Jenny Lewis is a poet, playwright, children’s author and songwriter who specializes in cross disciplinary work combining poetry with other art forms.
She first trained as a painter at the Ruskin School of Art before reading English at St Edmund Hall, Oxford. She has published two books of poetry (When I Became an Amazon, Iron Press 1996 and Fathom, Oxford Poets/ Carcanet 2007) and has had several plays and poetry cycles performed at theatres across the UK including her verse drama, After Gilgamesh (for Pegasus Theatre, Oxford) published by Mulfran Press, 2011.
Her epic poem When I Became an Amazon, was published by Iron Press in 1996 and Bilingua, Russia in 2002. It was dramatised and toured, including to Oxford, London and San Francisco and extracts broadcast on BBC Radio 4’s Woman’s Hour. Twenty of her poems were published in Oxford Poets 2000 by Carcanet, which was a PBS Recommendation. Her second collection, Fathom, was published in 2007 by Oxford Poets/ Carcanet and a poem from it, ‘Inanna’, was included in the Forward Prize Anthology of best poems of 2008. Her next collection, Taking Mesopotamia, is due from Oxford Poets/ Carcanet in March 2014.

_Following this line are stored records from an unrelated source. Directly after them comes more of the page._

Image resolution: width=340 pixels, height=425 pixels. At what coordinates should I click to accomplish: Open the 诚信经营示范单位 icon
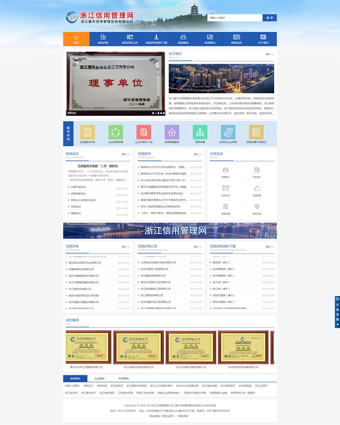(x=256, y=132)
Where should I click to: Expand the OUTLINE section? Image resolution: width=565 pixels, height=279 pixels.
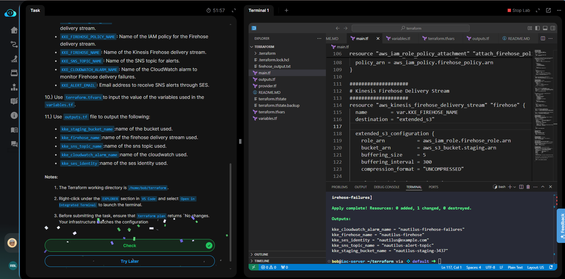(x=261, y=254)
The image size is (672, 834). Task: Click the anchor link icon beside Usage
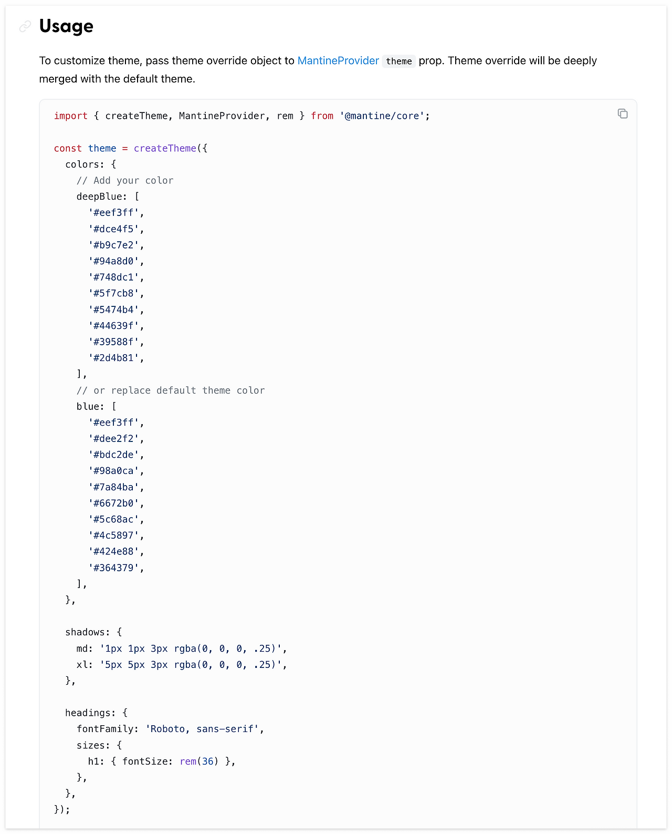(25, 26)
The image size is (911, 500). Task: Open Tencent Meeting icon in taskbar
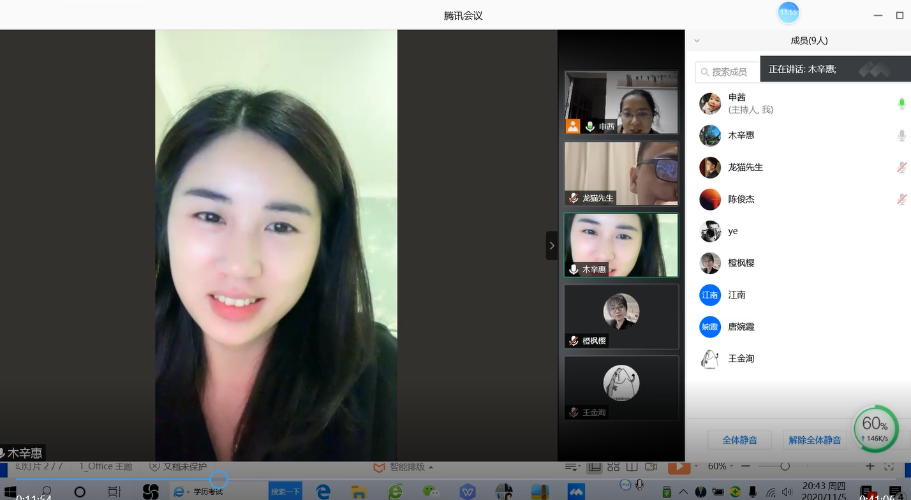click(576, 492)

Jenny was recently awarded a Hawthornden Fellowship during which she worked on new translations of extracts from The Epic of Gilgamesh from cuneiform transliterations.

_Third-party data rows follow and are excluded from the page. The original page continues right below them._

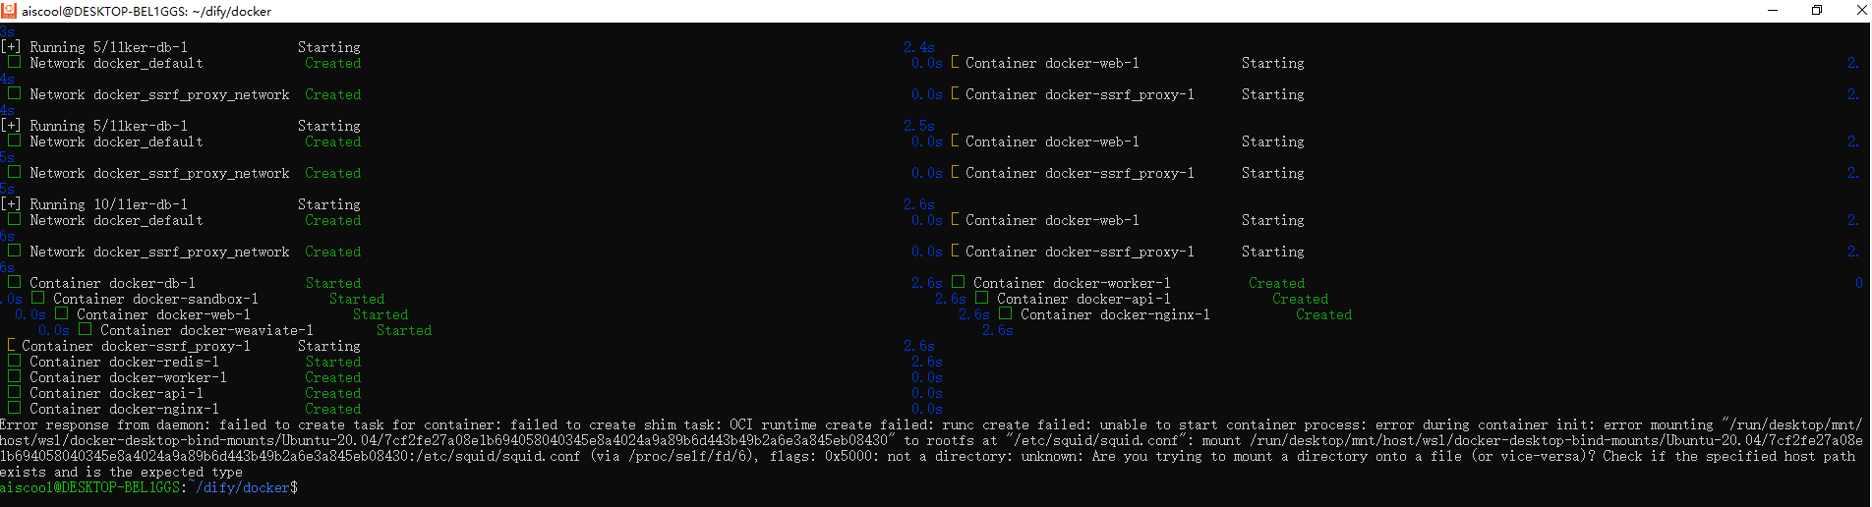This screenshot has height=507, width=1872.
Task: Click the Ubuntu icon in the title bar
Action: coord(9,11)

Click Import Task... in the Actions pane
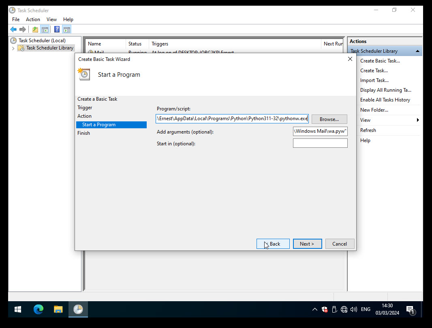click(374, 80)
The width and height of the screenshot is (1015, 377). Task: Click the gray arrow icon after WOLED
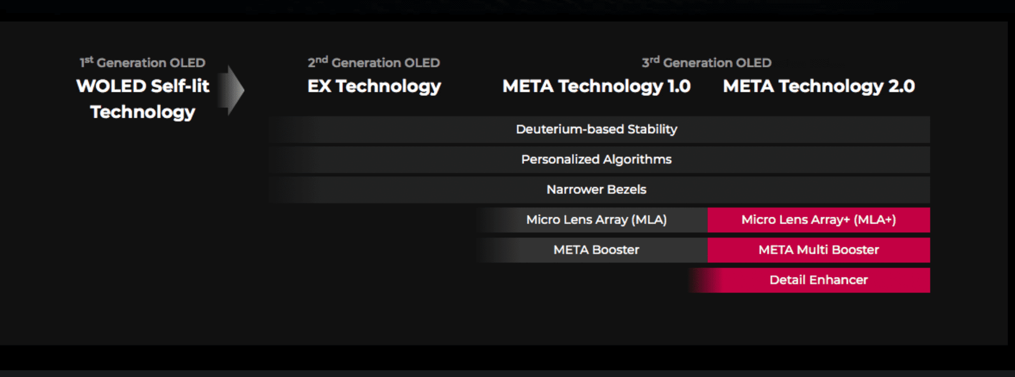coord(231,90)
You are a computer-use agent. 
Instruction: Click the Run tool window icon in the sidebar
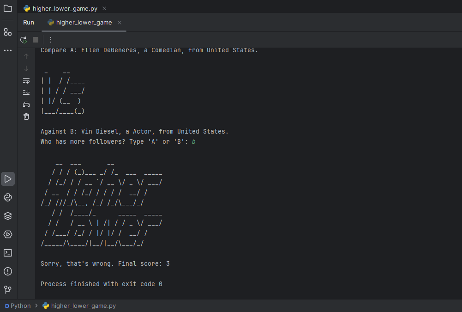point(8,179)
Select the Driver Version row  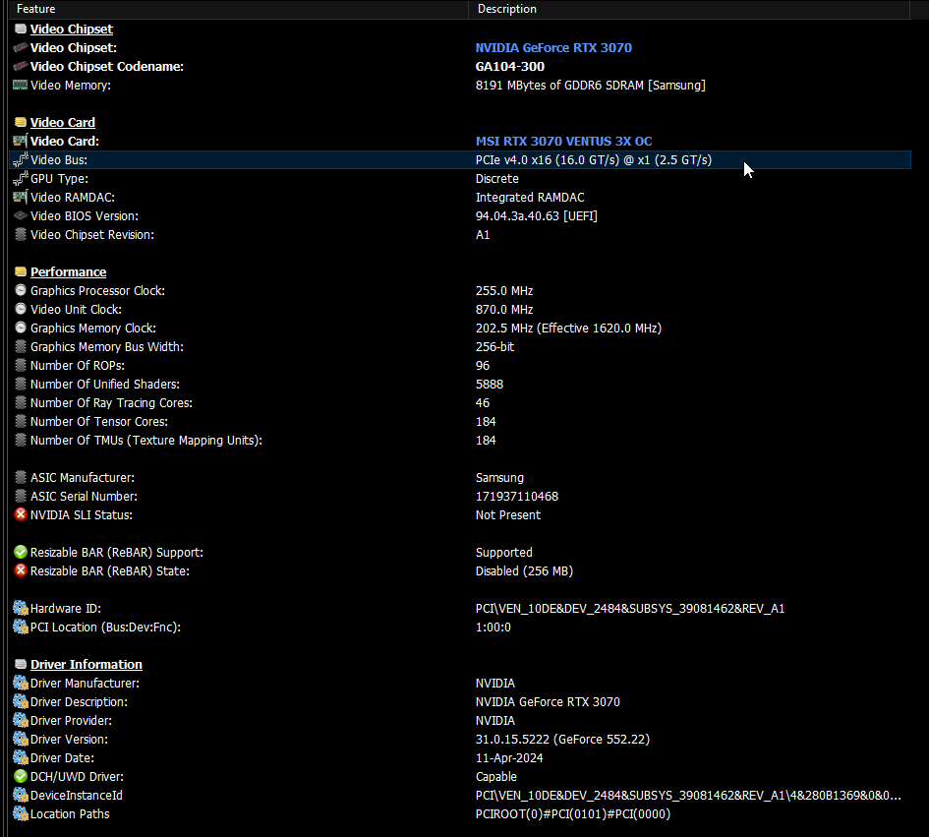pyautogui.click(x=460, y=740)
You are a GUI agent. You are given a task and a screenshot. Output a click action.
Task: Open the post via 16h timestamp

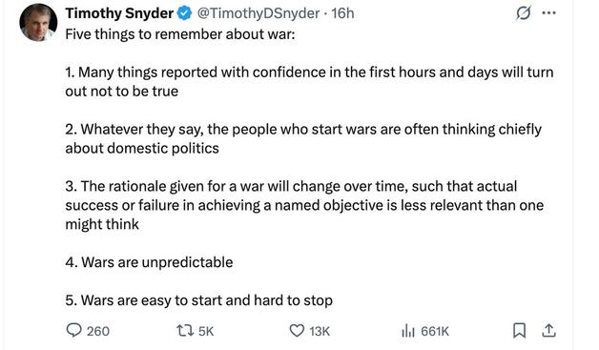coord(342,13)
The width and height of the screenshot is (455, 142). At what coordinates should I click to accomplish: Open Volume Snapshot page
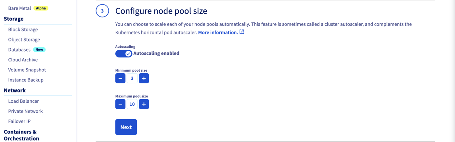tap(27, 70)
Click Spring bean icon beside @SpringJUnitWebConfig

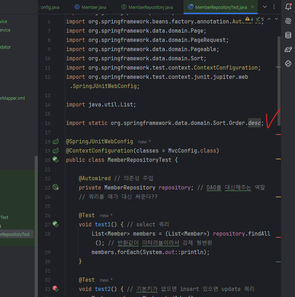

Jenny has written plays for major UK theatres and worked extensively with Pegasus Theatre, Oxford, on poetry cycles and verse dramas. She has collaborated on two plays for Oxford Youth Theatre Companies – Map of Stars, 2002, a poetry and rock musical and After Gilgamesh, 2011, which was published by Mulfran Press. She has also been Writer in Residence for Coral Arts writing and teaching poetry on large-scale community arts theatre projects including The Gifts of the Angels (1998) and The Forest That Sailed Away (2000).
Jenny started as a songwriter, sharing digs in Oxford with the singer/ songwriter Vashti Bunyan when they were at the Ruskin School of Art in the 1960s. They wrote 17 Pink Sugar Elephants together which Vashti later transformed into the haunting Train Song used by Reebok and Samsung on TV commercials.